Of all the lines below, return only those starting with the line holding "Moneter dan Fiskal (216, 47)" and going on through the line holding "[Bagikan ke WhatsApp] (206, 131)", exactly as written.

Information provided.
--

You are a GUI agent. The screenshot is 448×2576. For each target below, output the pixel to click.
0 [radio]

--

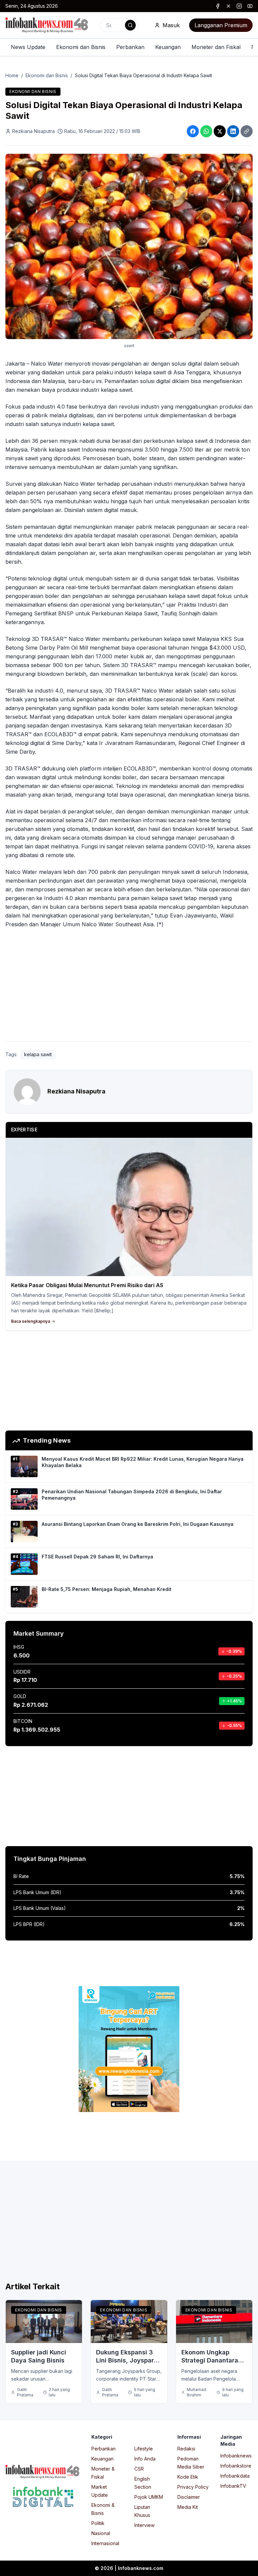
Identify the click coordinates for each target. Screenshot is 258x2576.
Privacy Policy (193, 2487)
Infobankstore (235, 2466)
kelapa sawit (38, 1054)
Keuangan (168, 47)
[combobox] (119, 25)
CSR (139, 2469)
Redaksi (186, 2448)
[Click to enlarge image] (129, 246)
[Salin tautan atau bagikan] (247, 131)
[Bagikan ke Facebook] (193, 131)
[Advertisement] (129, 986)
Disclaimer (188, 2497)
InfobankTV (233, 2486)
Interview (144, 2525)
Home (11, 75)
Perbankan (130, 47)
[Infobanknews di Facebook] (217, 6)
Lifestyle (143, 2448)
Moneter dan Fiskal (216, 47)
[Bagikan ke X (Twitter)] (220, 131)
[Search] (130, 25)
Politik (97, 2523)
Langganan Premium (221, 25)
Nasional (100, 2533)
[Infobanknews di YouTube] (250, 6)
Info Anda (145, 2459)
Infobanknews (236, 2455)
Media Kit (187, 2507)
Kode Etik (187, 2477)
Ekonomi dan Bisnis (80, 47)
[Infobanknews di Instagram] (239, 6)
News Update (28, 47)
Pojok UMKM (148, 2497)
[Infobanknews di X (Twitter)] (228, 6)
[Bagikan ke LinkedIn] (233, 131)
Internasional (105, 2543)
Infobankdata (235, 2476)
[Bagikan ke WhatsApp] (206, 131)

--

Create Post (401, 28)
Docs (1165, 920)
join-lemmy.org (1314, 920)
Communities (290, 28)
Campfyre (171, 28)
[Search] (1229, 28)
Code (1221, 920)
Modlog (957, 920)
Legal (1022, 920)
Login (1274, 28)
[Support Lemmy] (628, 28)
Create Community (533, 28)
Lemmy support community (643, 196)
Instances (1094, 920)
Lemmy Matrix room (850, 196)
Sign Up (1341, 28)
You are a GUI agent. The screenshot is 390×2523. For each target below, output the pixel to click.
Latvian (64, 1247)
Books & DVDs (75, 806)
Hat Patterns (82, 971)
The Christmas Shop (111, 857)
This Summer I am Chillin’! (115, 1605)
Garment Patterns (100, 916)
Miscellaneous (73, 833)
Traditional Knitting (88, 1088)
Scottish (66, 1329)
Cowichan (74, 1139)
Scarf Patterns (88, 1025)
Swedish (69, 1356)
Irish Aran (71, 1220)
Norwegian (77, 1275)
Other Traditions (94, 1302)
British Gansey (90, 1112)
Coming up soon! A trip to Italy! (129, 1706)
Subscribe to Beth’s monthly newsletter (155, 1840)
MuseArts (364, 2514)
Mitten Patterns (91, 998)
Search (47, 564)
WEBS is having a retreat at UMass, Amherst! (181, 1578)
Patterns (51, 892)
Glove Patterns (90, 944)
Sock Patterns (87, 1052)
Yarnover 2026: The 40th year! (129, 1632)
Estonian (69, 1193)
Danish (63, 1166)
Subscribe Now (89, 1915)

--

Output.
Moneter dan Fiskal (216, 47)
[Bagikan ke X (Twitter)] (220, 131)
[Search] (130, 25)
Politik (97, 2523)
Langganan Premium (221, 25)
Nasional (100, 2533)
[Infobanknews di YouTube] (250, 6)
Info Anda (145, 2459)
Infobanknews (236, 2455)
Media Kit (187, 2507)
Kode Etik (187, 2477)
Ekonomi dan Bisnis (80, 47)
[Infobanknews di Instagram] (239, 6)
News Update (28, 47)
Pojok UMKM (148, 2497)
[Infobanknews di X (Twitter)] (228, 6)
[Bagikan ke LinkedIn] (233, 131)
Internasional (105, 2543)
Infobankdata (235, 2476)
[Bagikan ke WhatsApp] (206, 131)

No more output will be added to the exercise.